Even though we may pretend to be annoyed by dad jokes, we secretly love these fatherly zingers that are so bad they’re good, and maybe even brilliant. (Deny it if you must, person who just Googled “funny dad jokes.”)

So, in honor of joke-telling dads everywhere, we present the best of the best corny dad jokes and puns, whether you need a few new one-liners to add to your own repertoire, are craving a good chuckle, or are looking for a good Father’s Day caption or dad quote to honor your hilarious pops. Get ready for the eye rolls, because we're coming in hot.

Reader Favorite Dad Jokes

shot of an adorable young family having fun with pots and pans in the kitchen
DMP
  • I once submitted 10 puns to a joke competition. I really thought with that many, one was sure to be a winner. Sadly, no pun in ten did.

  • Why did the old man fall down the well? He couldn’t see that well.

  • I tried to make up a joke about ghost but I couldn't.
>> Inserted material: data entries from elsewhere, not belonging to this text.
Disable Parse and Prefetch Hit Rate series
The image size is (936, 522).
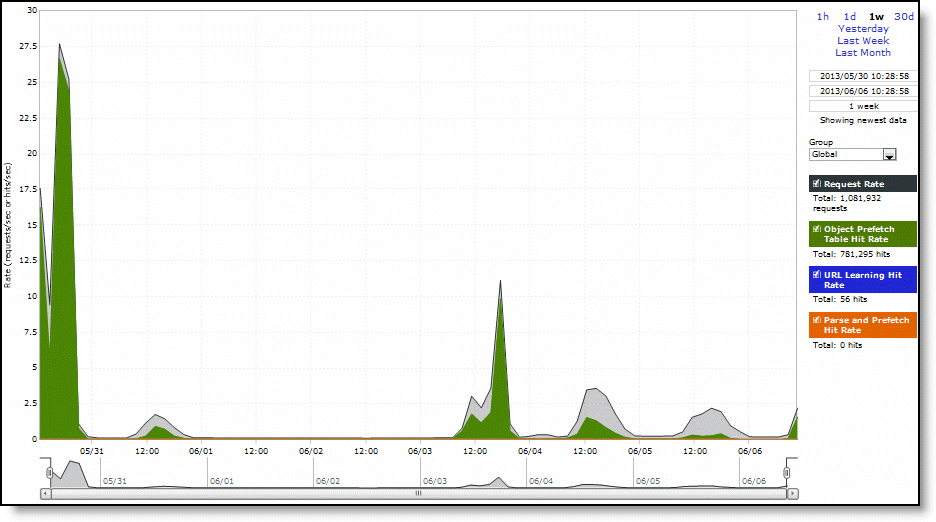(x=817, y=320)
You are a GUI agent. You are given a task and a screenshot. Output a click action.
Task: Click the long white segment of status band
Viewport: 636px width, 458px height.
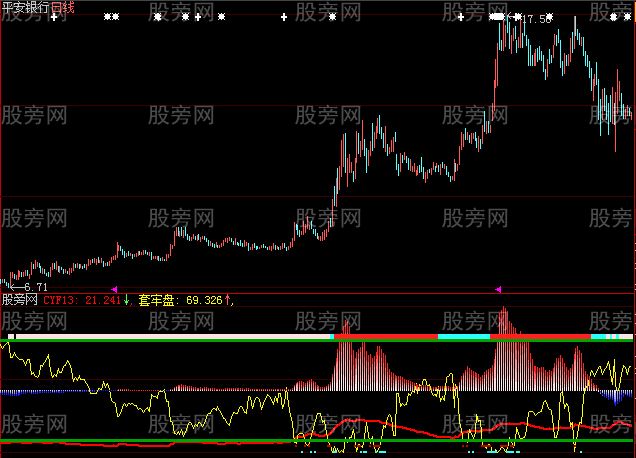(170, 338)
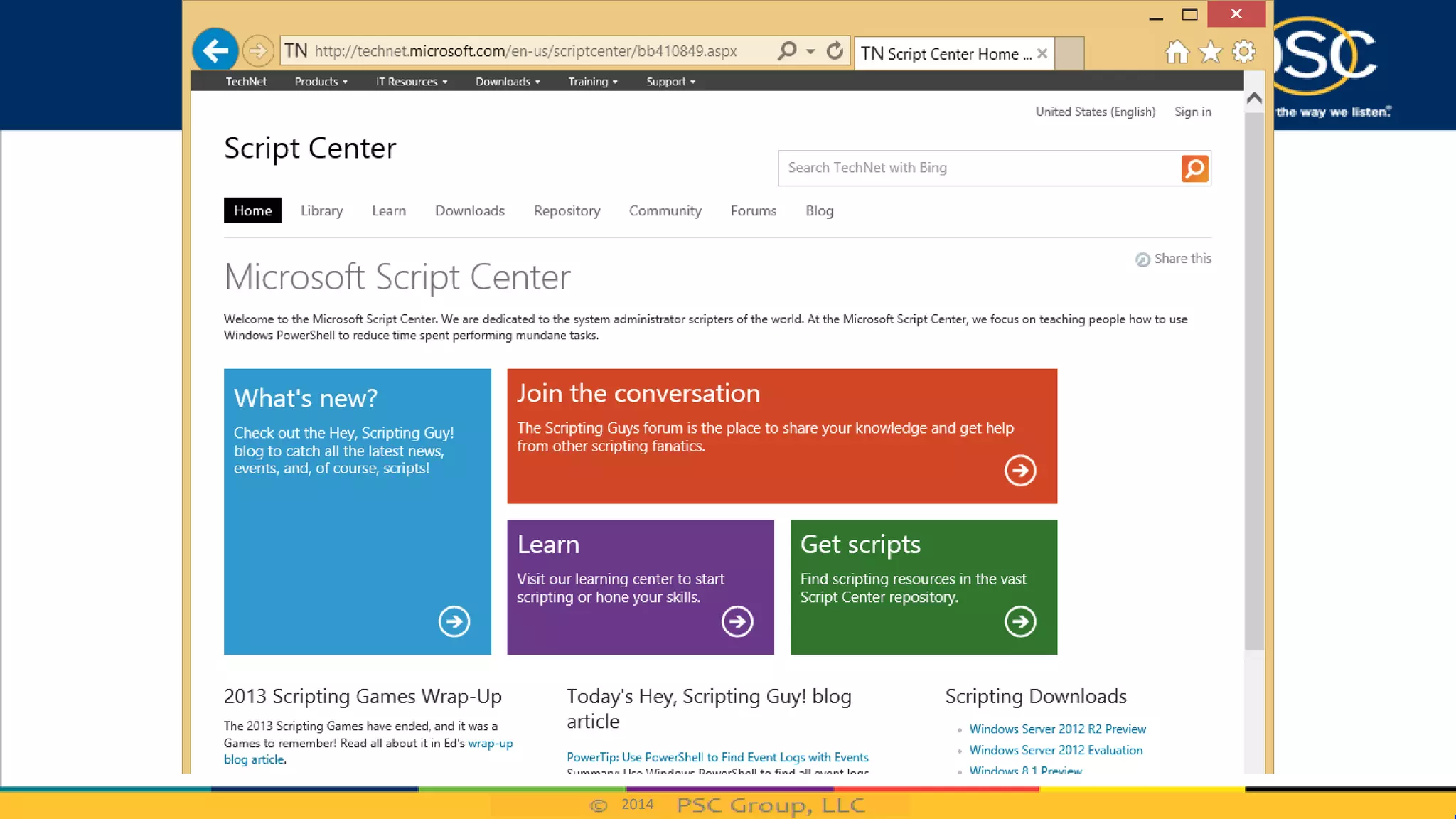Screen dimensions: 1456x819
Task: Click arrow in Join the conversation tile
Action: point(1020,470)
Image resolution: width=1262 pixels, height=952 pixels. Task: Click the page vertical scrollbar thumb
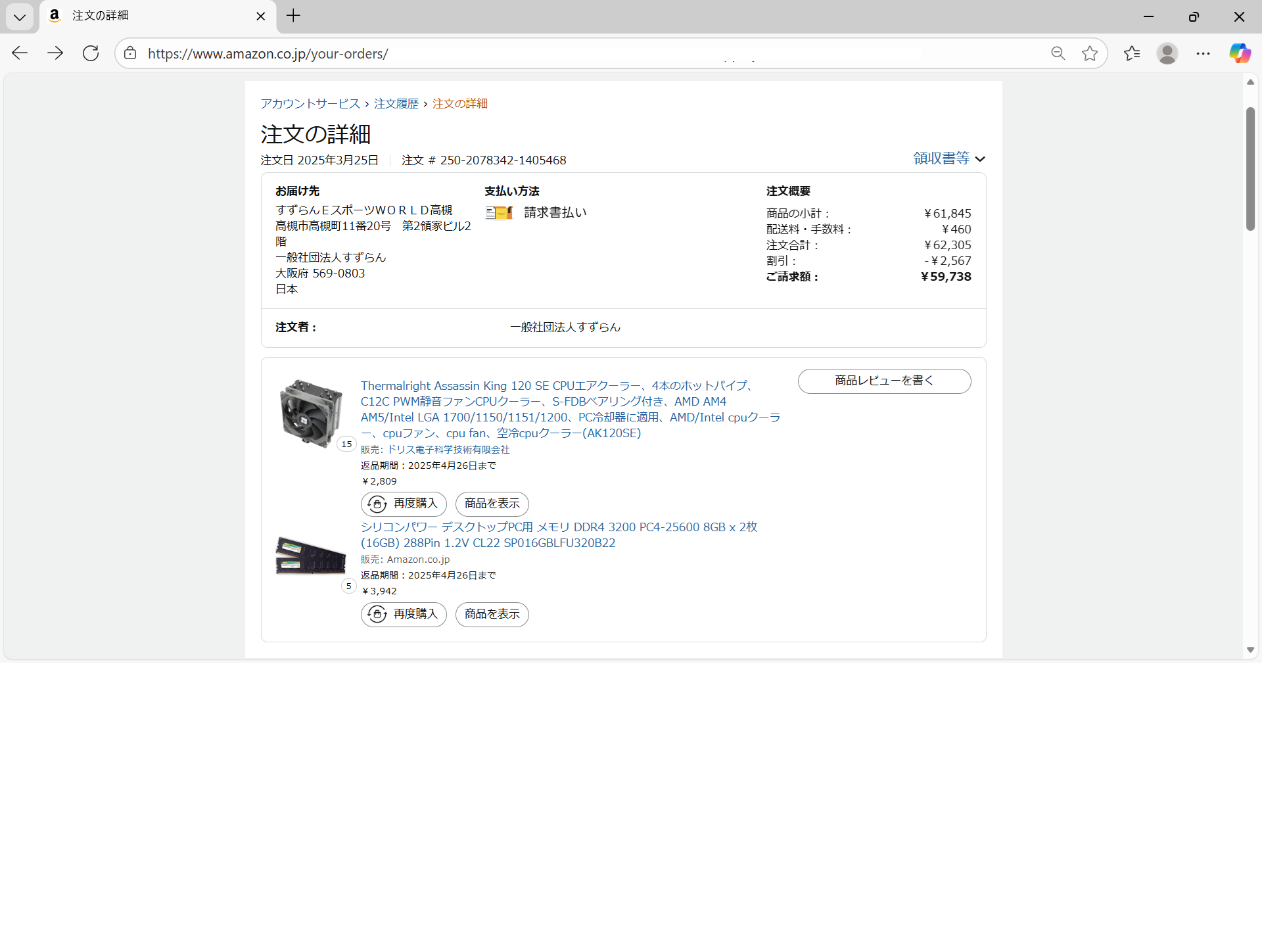coord(1250,168)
It had plenty of spirit but no body.

  • Dad: What is the difference between a piano, a tuna, and a pot of glue?
    Me: I don't know.
    Dad: You can tuna piano but you can't piano a tuna.
    Me: What about the pot of glue?
    Dad: I knew you'd get stuck on that.

  • Two windmills were sitting on a hill. One asks the other, "Do you have a favorite song?" The other replies, "Well... all my life I have been a heavy metal fan."

  • Today at the bank, an old lady asked me to check her balance... So I pushed her over.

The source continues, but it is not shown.